Your nonprofit may have an extensive marketing plan. You don’t have to include the entire marketing plan in your business plan, but include a brief version of it here. Add these four sections to your marketing plan description: marketing research, constituency, competitors and collaborators, and strategy.
This is the place to explain your niche. Include research that’s been published by others as well as any research that your own organization has done. Identify your target population or beneficiaries, including their characteristics, needs and locations. Outline the demographics of those you serve by including details about age, gender, location, income, occupation, education and any other important details. Add information about how your organization improves the lives of these individuals. Include some details about who your organization’s competitors and collaborators are. Make your nonprofit stand out, as donors may have been asked to support your competitors as well. Include information that describes your promotions, advertising, budgeting and marketing methods at various growth stages. You might decide to include details of some of your more successful marketing campaigns.

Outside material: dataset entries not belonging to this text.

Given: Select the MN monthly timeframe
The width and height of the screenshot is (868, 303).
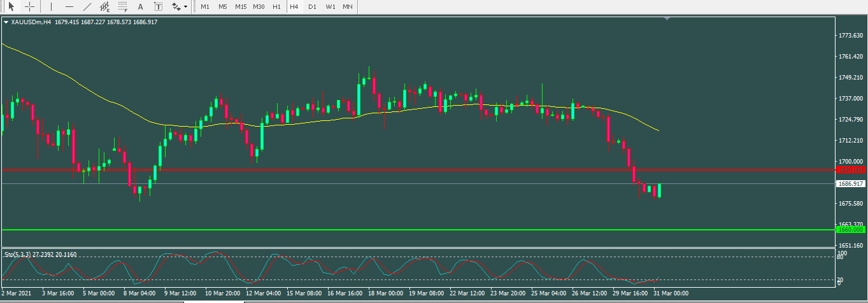Looking at the screenshot, I should [347, 6].
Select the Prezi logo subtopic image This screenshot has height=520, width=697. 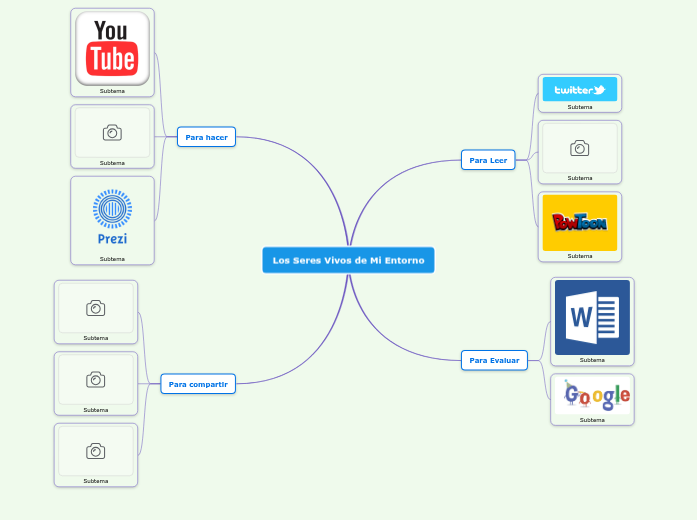[x=112, y=216]
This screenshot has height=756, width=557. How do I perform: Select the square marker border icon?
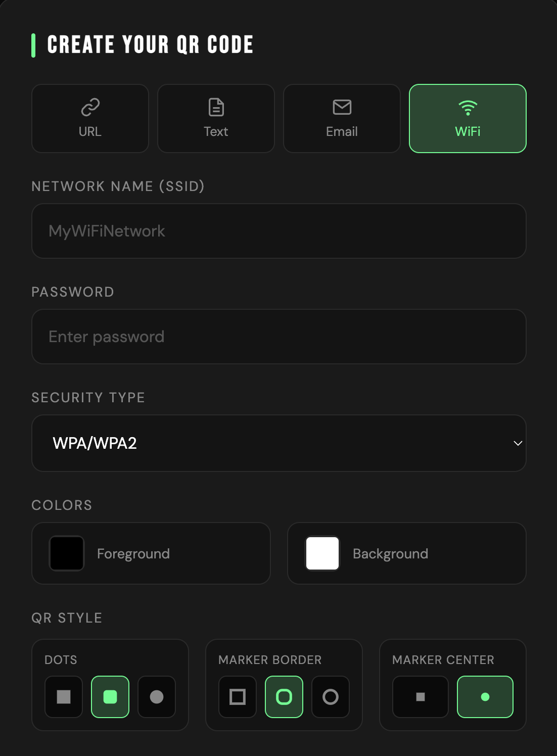tap(237, 697)
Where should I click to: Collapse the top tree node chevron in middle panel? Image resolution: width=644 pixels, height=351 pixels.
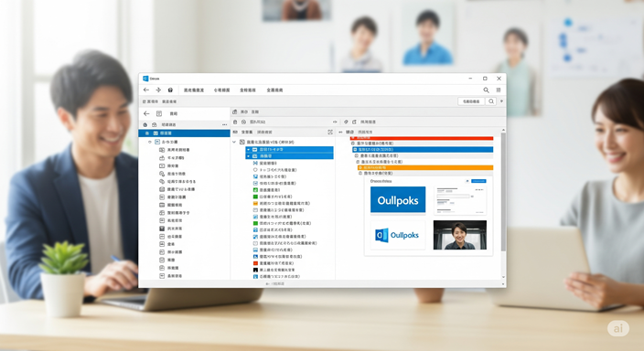[x=234, y=142]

In this section, describe what your nonprofit looks like on a daily basis. Paint a picture of your employees, processes, locations, etc. Describe where your employees work. Outline your governing and leadership structure, including the board, consultants and advisors. List your permits, licenses, insurance coverage, trademarks, patents and copyrights. Add a section that describes your staff, along with their roles and responsibilities. Include the number of employees, type of employees, pay structure, and whether you use contractors or freelancers. Explain whether you will need to hire new staff and when you’re projected to start hiring.
Describe your nonprofit’s plan to achieve your mission and vision. This is the place to talk about your goals in a meaningful way and relate them to the kind of change your organization hopes to make. Donors will also be interested in knowing how you plan to measure the impact of your efforts.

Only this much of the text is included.